Retrait des militaires des mines : le Lualaba face au défi de l’autorité de l’État
Le général Eddy Kapend, commandant de la 22ᵉ Région militaire, a ordonné le week-end dernier le retrait des militaires des mines du site de Kisankala, dans la province du Lualaba. Cette décision applique l’instruction présidentielle visant à éloigner les forces armées des sites miniers et à renforcer la gouvernance du secteur extractif.
La mine quitte l’uniforme militaire
Le retrait des militaires des mines marque une nouvelle étape dans la volonté des autorités congolaises de clarifier les missions de l’armée. À Kisankala, le général Eddy Kapend a demandé aux militaires de quitter les installations minières afin de respecter les règles établies par le gouvernement.
Selon les informations consultées auprès de la Présidence congolaise et relayées par Okapi.net, cette mesure intervient après l’ordre donné par le président Félix Tshisekedi lors du conseil des ministres du 10 juillet. Le chef de l’État avait exigé le retrait immédiat et définitif des militaires et policiers présents illégalement dans les zones minières.
Ainsi, Kinshasa entend mettre fin à une pratique régulièrement dénoncée : l’utilisation de forces de sécurité dans des conflits privés liés à l’exploitation des ressources naturelles.
L’armée retrouve son rôle régalien
Pour le général Kapend, la mission du soldat reste avant tout la défense du territoire. « Les soldats vivent en brousse pour protéger la République. Il est interdit aux militaires d’aller dans les mines perturber la production », a-t-il rappelé.
Cette déclaration pose une question centrale : quelle place doit occuper l’armée dans un secteur économique stratégique comme celui des mines ?
En effet, le sous-sol congolais représente une richesse majeure. Cependant, sa gestion demeure confrontée à des tensions entre intérêts économiques, sécurité locale et respect de l’autorité publique.

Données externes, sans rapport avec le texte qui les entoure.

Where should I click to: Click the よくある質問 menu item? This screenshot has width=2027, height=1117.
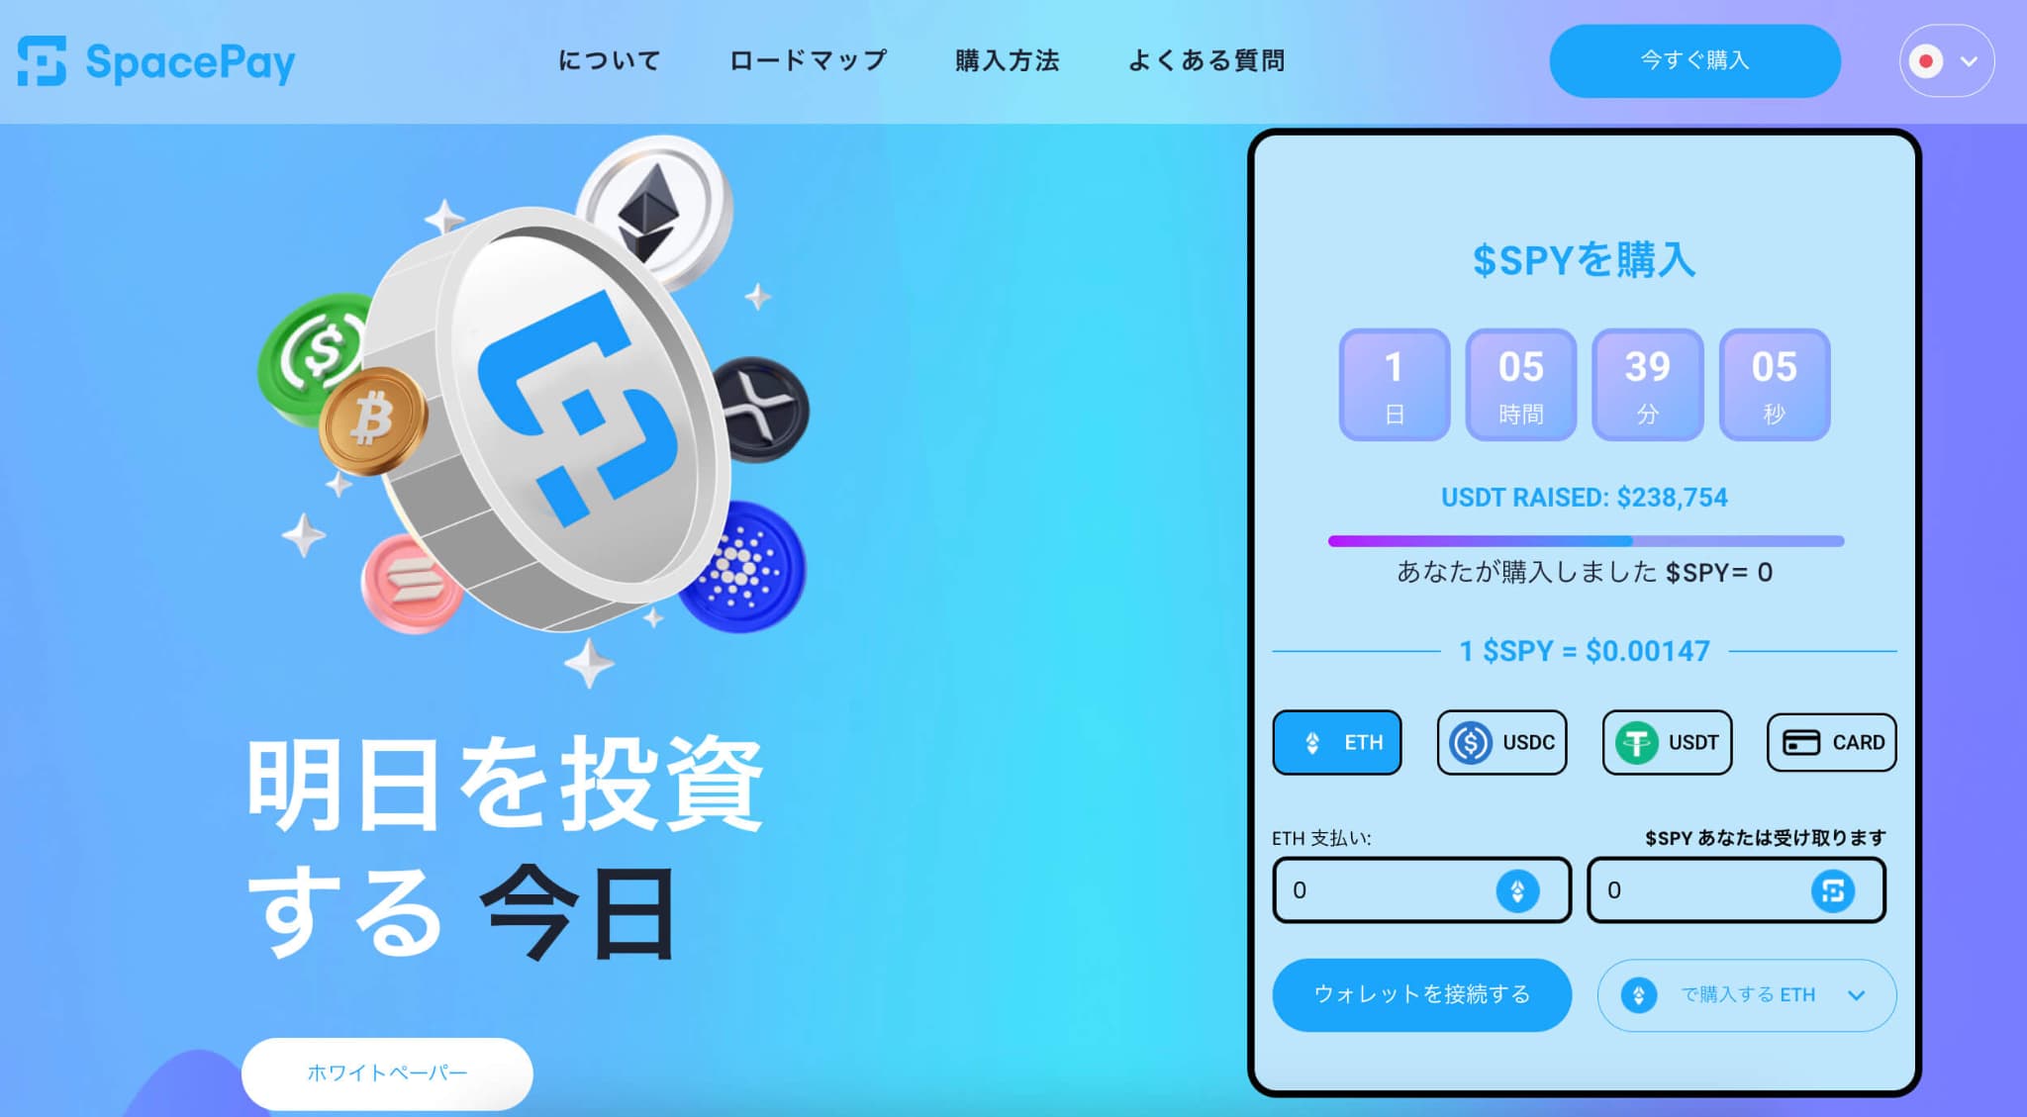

Comme l’écrivait le sociologue Max Weber, l’État moderne repose sur « le monopole de la violence physique légitime ». Dès lors, la force publique ne peut être durablement crédible que lorsqu’elle agit au service de l’intérêt collectif.
Le Lualaba, miroir des tensions minières
Le Lualaba concentre une grande partie de la production minière congolaise, notamment dans le cuivre et le cobalt. Cette importance économique transforme chaque site d’exploitation en un enjeu stratégique.
Cependant, la présence de militaires dans certaines zones minières a souvent alimenté des interrogations sur la séparation entre sécurité publique et intérêts privés.
En appelant les opérateurs miniers à ne plus solliciter les soldats pour régler leurs différends, le général Kapend adresse également un message aux acteurs économiques. La résolution des conflits doit désormais passer par les mécanismes juridiques prévus par l’État.
Ainsi, le retrait des militaires des mines ne constitue pas seulement une décision sécuritaire. Il représente aussi un acte politique visant à restaurer la confiance dans les institutions.
Une réforme attendue, un défi durable
La décision ouvre une nouvelle phase pour la gouvernance minière congolaise. Toutefois, son efficacité dépendra de son application sur le terrain.
D’abord, l’État devra garantir que les sites miniers restent sécurisés sans recourir à des interventions militaires irrégulières. Ensuite, les autorités devront renforcer les mécanismes de contrôle afin d’éviter le retour des anciennes pratiques.
Cette dynamique rejoint une réflexion de l’écrivain Albert Camus : « La démocratie, ce n’est pas la loi de la majorité, mais la protection de la minorité ». Dans le secteur minier, cette protection concerne aussi les communautés locales, les travailleurs et l’intérêt national.
Finalement, le retrait des militaires des mines pose une interrogation essentielle : la RDC parviendra-t-elle à transformer ses richesses naturelles en véritable instrument de souveraineté collective ?
Comme le rappelait l’économiste Joseph Stiglitz, « les ressources naturelles peuvent être une bénédiction ou une malédiction ». Au Lualaba, l’avenir dépendra désormais de la capacité de l’État à faire du minerai non plus un foyer de tensions, mais un levier durable de développement.